Resilient Healthcare Hub

Create resilient healthcare systems that can prepare, adapt, respond and learn from crises.

The Covid-19 pandemic has highlighted the vulnerability of our healthcare systems. We had shortages in the workforce and patient beds, and the supply chain was under pressure, combined with poor coordination and governance. Future abrupt or chronic stresses cause similar or even more severe difficulties.
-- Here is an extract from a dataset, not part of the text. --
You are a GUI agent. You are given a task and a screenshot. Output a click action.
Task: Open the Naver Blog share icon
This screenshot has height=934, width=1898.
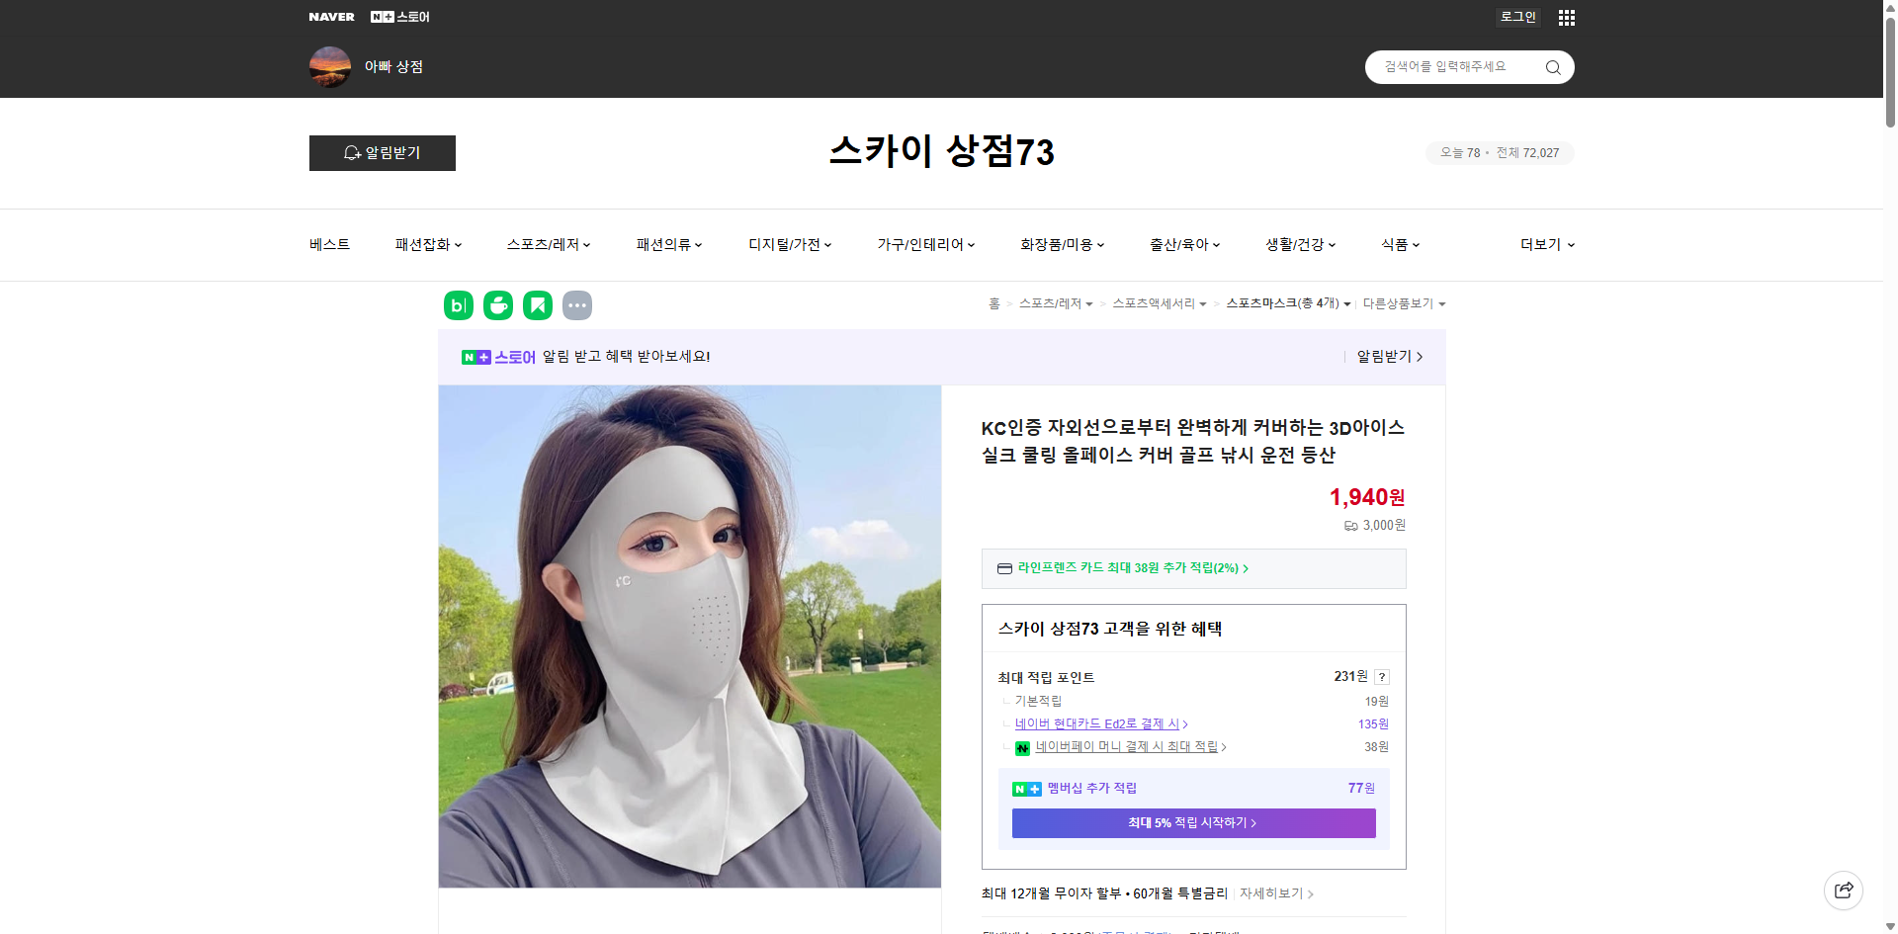(458, 305)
That is why this Convergence Collaboration aims to create a Resilient Healthcare Hub where research, education and valorisation lead to resilient healthcare systems that can prepare, adapt, respond, and learn from crises. 

Aims 

The Resilient Healthcare Collaboration aims to: 

  1. Develop an empirically-derived patient prioritisation model for use under scarcity conditions, and test its combined clinical, economic and ethical impacts.  
  2. Design flexible and intelligent planning algorithms for supplying care when resources are constrained. 
  3. Develop governance processes that ensure professional autonomy and safety culture under stress.  
  4. Incorporate the social and organisational hospital context within the above models, algorithms and processes.  
  5. Integrate planning modules into hospital information system landscapes designed for robustness in emergency and standard situations.  
  6. Develop and conduct awareness and training games for hospital staff to prepare via different simulated stress scenarios.  
  7. Expand and transfer scientific learning to other hospitals and healthcare providers in the broader healthcare system. 
  8. Prepare the next generation of healthcare professionals, researchers and students in resilience preparedness.  
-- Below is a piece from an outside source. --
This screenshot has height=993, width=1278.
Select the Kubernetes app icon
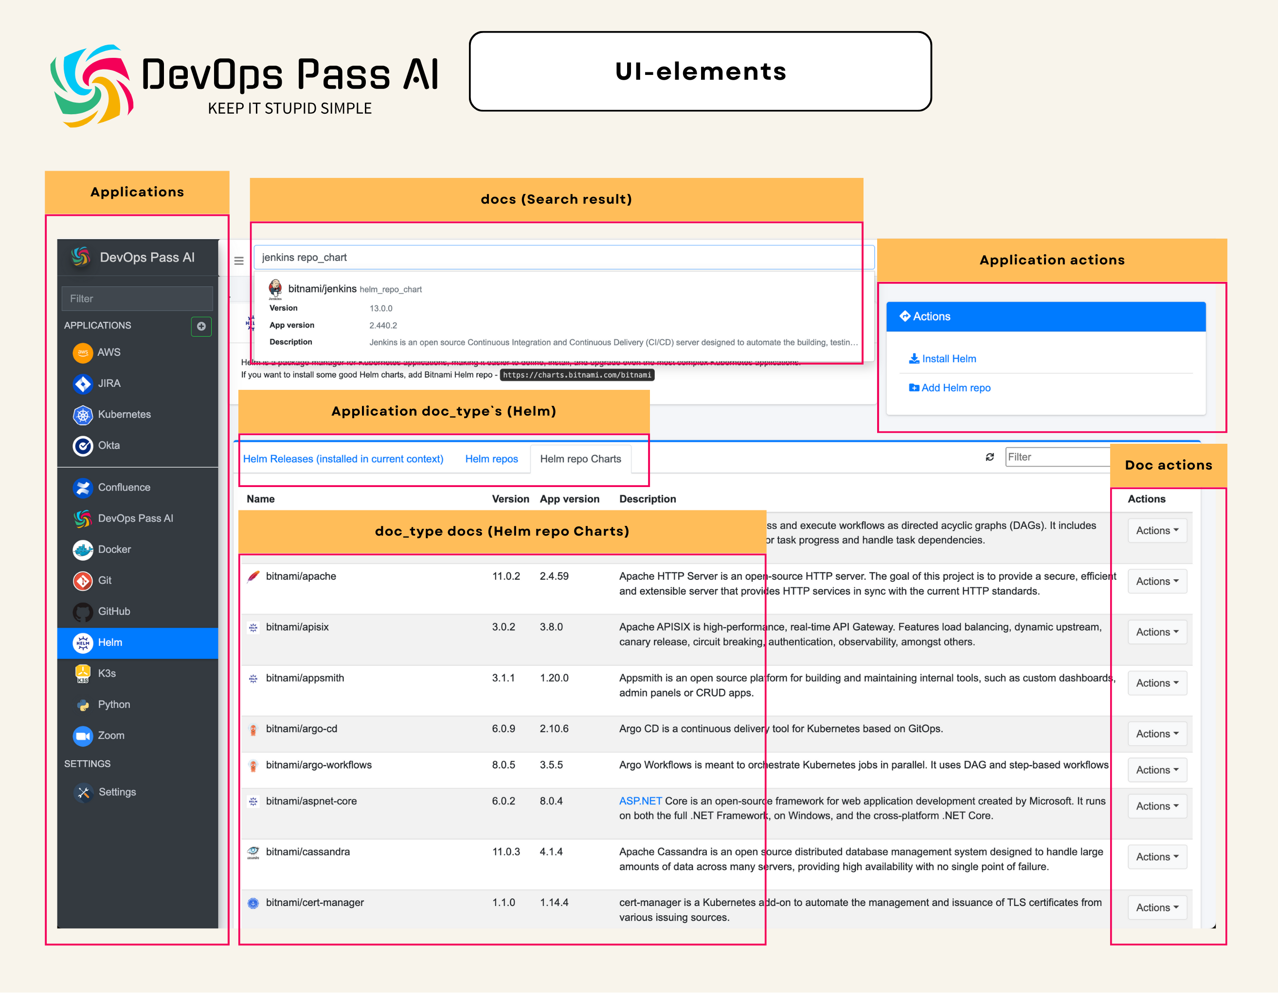83,415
The Resilient Healthcare Hub will be an ecosystem for researchers, students, and practitioners to transfer knowledge initially from resilience in a hospital setting to the broader healthcare system.

Saba Hinrichs-Krapels

TU Delft

Healthy Start Ambition Co-Lead

Combine expertise 

Researchers within the hub combine expertise in medical decision-making, health economics, mathematical programming, operations and organisation research, healthcare governance, and medical ethics. They will apply and integrate methods from these disciplines to push scientific breakthroughs in designing complex adaptive socio-technical systems, advancing health systems research, and resilience studies.